Provided entries START

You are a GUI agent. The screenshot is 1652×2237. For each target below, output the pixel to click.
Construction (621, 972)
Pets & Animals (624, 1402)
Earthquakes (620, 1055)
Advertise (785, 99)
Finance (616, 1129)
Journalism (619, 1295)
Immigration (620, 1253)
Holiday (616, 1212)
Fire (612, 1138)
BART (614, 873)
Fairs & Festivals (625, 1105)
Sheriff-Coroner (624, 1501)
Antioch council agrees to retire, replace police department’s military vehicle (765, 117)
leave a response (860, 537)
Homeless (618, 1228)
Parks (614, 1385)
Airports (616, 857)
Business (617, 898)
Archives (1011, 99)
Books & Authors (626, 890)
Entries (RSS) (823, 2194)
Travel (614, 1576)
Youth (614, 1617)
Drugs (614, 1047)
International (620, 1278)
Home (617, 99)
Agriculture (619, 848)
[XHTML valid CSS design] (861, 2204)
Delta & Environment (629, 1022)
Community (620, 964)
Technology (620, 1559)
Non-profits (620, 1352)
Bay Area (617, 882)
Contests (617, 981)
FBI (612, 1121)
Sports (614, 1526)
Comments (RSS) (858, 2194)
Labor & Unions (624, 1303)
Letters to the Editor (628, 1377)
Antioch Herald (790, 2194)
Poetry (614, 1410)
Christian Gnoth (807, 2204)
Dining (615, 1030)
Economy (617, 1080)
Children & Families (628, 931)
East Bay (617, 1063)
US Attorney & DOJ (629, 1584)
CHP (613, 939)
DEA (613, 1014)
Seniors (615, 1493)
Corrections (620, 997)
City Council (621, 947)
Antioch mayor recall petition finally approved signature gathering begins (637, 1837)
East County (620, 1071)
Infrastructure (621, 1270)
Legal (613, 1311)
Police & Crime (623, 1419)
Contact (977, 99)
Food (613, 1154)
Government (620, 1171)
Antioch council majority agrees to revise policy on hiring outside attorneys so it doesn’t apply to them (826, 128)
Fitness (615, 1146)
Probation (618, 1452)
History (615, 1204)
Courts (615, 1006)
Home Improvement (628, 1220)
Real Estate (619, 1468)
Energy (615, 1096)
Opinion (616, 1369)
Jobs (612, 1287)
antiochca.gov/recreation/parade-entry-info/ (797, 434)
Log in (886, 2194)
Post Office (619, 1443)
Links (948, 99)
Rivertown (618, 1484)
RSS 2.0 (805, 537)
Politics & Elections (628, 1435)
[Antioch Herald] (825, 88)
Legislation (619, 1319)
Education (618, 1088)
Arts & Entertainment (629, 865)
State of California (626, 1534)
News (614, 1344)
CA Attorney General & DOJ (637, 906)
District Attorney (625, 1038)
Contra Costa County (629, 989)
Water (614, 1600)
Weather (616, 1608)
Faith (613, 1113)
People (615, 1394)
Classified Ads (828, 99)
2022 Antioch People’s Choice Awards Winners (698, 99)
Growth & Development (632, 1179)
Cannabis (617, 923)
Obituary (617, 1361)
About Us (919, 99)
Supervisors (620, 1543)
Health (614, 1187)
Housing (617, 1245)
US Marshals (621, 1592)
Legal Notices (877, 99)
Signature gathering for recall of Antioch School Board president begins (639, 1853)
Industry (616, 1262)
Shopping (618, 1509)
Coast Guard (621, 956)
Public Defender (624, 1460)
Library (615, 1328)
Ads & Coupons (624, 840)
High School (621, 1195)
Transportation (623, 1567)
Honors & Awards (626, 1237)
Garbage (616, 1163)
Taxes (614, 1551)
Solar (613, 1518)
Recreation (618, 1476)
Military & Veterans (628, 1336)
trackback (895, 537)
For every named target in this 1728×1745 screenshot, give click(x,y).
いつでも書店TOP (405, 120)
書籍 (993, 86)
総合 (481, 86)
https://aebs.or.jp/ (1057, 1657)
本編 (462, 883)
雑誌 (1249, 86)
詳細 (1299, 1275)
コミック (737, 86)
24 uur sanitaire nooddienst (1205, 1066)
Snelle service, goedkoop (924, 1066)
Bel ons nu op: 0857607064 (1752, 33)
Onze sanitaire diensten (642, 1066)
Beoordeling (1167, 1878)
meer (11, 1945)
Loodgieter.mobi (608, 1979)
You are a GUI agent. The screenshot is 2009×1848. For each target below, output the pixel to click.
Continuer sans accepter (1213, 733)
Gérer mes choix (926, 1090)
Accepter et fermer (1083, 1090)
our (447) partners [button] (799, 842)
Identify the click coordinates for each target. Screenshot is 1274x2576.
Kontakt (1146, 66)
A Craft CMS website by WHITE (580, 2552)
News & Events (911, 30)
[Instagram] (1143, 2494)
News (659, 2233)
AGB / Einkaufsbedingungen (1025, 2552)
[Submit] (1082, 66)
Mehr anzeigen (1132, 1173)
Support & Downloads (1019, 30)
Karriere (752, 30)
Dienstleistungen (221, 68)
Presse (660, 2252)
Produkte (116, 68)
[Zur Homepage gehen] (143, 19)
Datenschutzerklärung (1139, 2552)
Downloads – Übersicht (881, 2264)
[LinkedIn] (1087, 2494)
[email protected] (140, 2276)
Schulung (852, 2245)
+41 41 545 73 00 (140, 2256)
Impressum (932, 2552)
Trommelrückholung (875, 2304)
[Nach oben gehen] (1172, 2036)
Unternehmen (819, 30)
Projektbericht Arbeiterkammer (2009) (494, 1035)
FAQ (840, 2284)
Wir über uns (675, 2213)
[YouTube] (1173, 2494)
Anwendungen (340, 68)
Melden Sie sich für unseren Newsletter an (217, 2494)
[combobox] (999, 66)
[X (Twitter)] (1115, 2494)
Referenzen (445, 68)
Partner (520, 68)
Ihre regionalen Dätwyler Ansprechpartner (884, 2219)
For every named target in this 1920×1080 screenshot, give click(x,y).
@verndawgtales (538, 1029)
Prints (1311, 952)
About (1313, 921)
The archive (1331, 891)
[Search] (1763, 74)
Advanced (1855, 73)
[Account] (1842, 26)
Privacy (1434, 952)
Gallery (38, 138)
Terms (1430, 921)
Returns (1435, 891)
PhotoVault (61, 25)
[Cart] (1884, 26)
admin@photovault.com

Provided entries END

* Aim of the task *
Look above for the line with "leave a response (860, 537)" and the line with "2022 Antioch People’s". Retype those two lines and every line between them exactly, adding nothing.

* Completed exercise *
leave a response (860, 537)
Homeless (618, 1228)
Parks (614, 1385)
Airports (616, 857)
Business (617, 898)
Archives (1011, 99)
Books & Authors (626, 890)
Entries (RSS) (823, 2194)
Travel (614, 1576)
Youth (614, 1617)
Drugs (614, 1047)
International (620, 1278)
Home (617, 99)
Agriculture (619, 848)
[XHTML valid CSS design] (861, 2204)
Delta & Environment (629, 1022)
Community (620, 964)
Technology (620, 1559)
Non-profits (620, 1352)
Bay Area (617, 882)
Contests (617, 981)
FBI (612, 1121)
Sports (614, 1526)
Comments (RSS) (858, 2194)
Labor & Unions (624, 1303)
Letters to the Editor (628, 1377)
Antioch Herald (790, 2194)
Poetry (614, 1410)
Christian Gnoth (807, 2204)
Dining (615, 1030)
Economy (617, 1080)
Children & Families (628, 931)
East Bay (617, 1063)
US Attorney & DOJ (629, 1584)
CHP (613, 939)
DEA (613, 1014)
Seniors (615, 1493)
Corrections (620, 997)
City Council (621, 947)
Antioch mayor recall petition finally approved signature gathering begins (637, 1837)
East County (620, 1071)
Infrastructure (621, 1270)
Legal (613, 1311)
Police & Crime (623, 1419)
Contact (977, 99)
Food (613, 1154)
Government (620, 1171)
Antioch council majority agrees to revise policy on hiring outside attorneys so it doesn’t apply to them (826, 128)
Fitness (615, 1146)
Probation (618, 1452)
History (615, 1204)
Courts (615, 1006)
Home Improvement (628, 1220)
Real Estate (619, 1468)
Energy (615, 1096)
Opinion (616, 1369)
Jobs (612, 1287)
antiochca.gov/recreation/parade-entry-info/ (797, 434)
Log in (886, 2194)
Post Office (619, 1443)
Links (948, 99)
Rivertown (618, 1484)
RSS 2.0 (805, 537)
Politics & Elections (628, 1435)
[Antioch Herald] (825, 88)
Legislation (619, 1319)
Education (618, 1088)
Arts & Entertainment (629, 865)
State of California (626, 1534)
News (614, 1344)
CA Attorney General & DOJ (637, 906)
District Attorney (625, 1038)
Contra Costa County (629, 989)
Water (614, 1600)
Weather (616, 1608)
Faith (613, 1113)
People (615, 1394)
Classified Ads (828, 99)
2022 Antioch People’s Choice Awards Winners (698, 99)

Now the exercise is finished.